__Information provided__:
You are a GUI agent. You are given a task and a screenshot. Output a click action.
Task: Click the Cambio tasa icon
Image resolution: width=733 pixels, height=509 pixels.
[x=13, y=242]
--
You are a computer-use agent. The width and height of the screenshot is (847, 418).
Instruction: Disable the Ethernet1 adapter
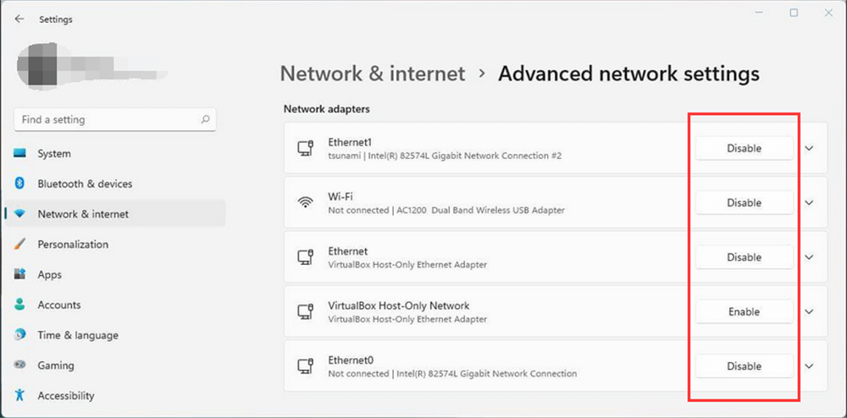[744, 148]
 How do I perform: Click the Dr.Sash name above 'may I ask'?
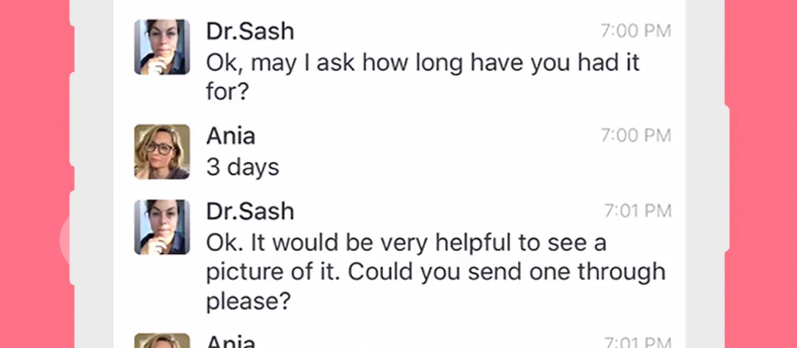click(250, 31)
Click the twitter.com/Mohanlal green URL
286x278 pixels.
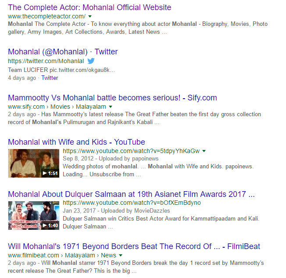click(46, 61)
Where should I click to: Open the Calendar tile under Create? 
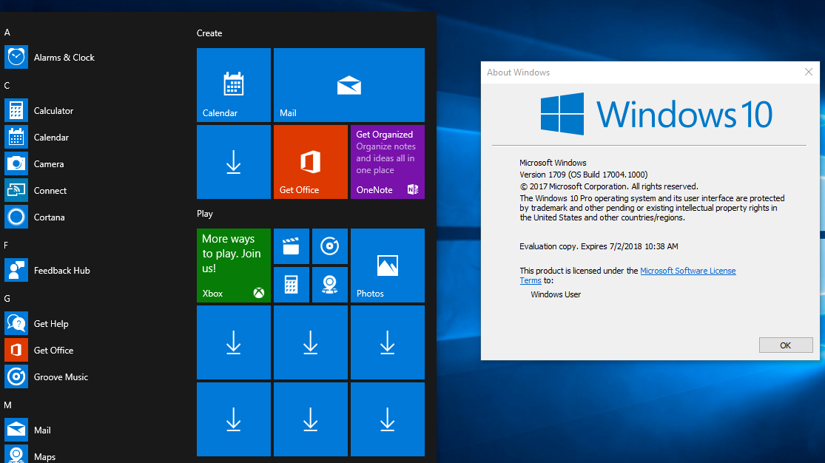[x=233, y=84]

__Required action__:
How many lines in the data above contain the string "agent"? Reply with only the number.

__Response area__:
2